Subscriber Discussion

Milestone Database Rebuild After Recording Server Service Restart

UM
Undisclosed Manufacturer #1
Nov 06, 2018

I am frequently seeing a problem in Milestone (Pro+ and Corp) when manually stopping the Recording Server service on systems with large archive drives.  When the service is stopped and then restarted, the service enters a state where is begins a full database check and a rebuild of its cache file.  An error message states that Milestone could not make a connection the Default Storage Path, yet the drive is available and functioning as expected.

What is the cause of this condition?  The only similar thing I found on the Milestone Support Community page stated that the "reasons could be be a power failure, a crash, or disk problems. This rebuild can take a long time, depending on the size of the archive. Anything between a few hours and a few days is quite normal."   You can say that again!  Takes a long time!

I suspect that the drive subsystem cant handle the load (write throughput), could this be the cause?  If so, what is the best way/tool to measure if a server's disk subsystem can handle a specific video load?  Does Milestone provide such a tool?

Other than reducing that load, are there any other best practices to follow/apply when trying to resolve this issue?

Any assistance will be greatly appreciated as always!

Avatar
Mike Dotson
Nov 06, 2018
Formerly of Seneca • IPVMU Certified

Milestone has logs of the system functions and status out in c:\programdata\milestone\recordingserver\logs

The ones you want to look at are the recordingserver, device handling and the ones that have database in the name.

The devicehandling one will have a message that includes the word 'overflow'.   If you see this a lot, that is indicative of an issue.

The database ones tell you what it is trying to do out in the storage area.  For example you can see when the archiving function actually starts and ends.

If you are not archiving and just have the single level storage..usually called the LiveDB...you can see messages about its status as well.

A bad one to see is if it is full, which will cause overflows to be seen in the other log file as it tries to clean up.
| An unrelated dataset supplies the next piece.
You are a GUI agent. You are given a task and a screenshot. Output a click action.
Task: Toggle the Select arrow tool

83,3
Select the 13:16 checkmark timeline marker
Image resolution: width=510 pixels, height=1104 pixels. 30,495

Also, a large LiveDB only installation can have this exact issue you described when the SQL index does not match what is out on the LiveDB.   The reason it takes so long is without the Archive process, the LiveDB is the entire size of the storage as opposed to the size defined for use with the archive process.

The recordingserver on has assorted other status messages that can suggest reasons for the issue at hand.

(2)
(4)
Avatar
Mike Dotson
Nov 06, 2018
Formerly of Seneca • IPVMU Certified

Here are two related Milestone articles incase you haven't seen them:

Article Number: 000002377

Article Number: 000003614

(1)
Avatar
Josh Hendricks
Nov 06, 2018
Milestone Systems

Also, a large LiveDB only installation can have this exact issue you described when the SQL index does not match what is out on the LiveDB. The reason it takes so long is without the Archive process, the LiveDB is the entire size of the storage as opposed to the size defined for use with the archive process.
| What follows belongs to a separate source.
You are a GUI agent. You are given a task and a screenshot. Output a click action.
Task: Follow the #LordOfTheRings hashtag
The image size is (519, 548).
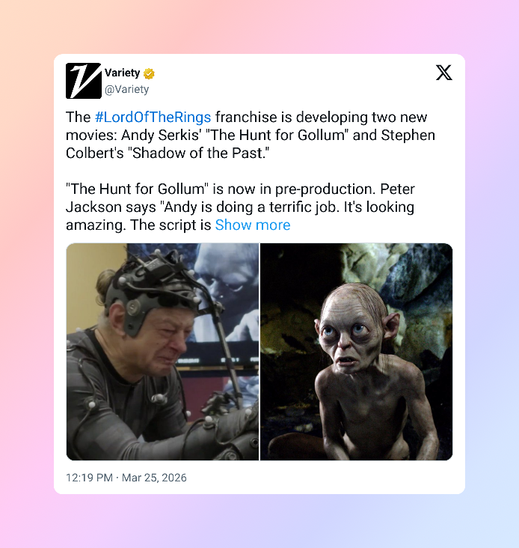pos(153,117)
This is partially true - rebuilding the index for a live-only system causes more down time because the live drive(s) must be completely indexed before the Recording Server will pull a live stream or store any new recordings. I only want to point out that there is zero coordination between Recording Server and SQL. The media database index is stored as a cache.xml and archives_cache.xml file in the folder where the recordings are stored, and the SQL server has no knowledge of the contents or index.

For a site with failover recording servers, a live-only configuration is a great setup assuming your failovers have the capacity to record for at least as long as a typical rebuild period.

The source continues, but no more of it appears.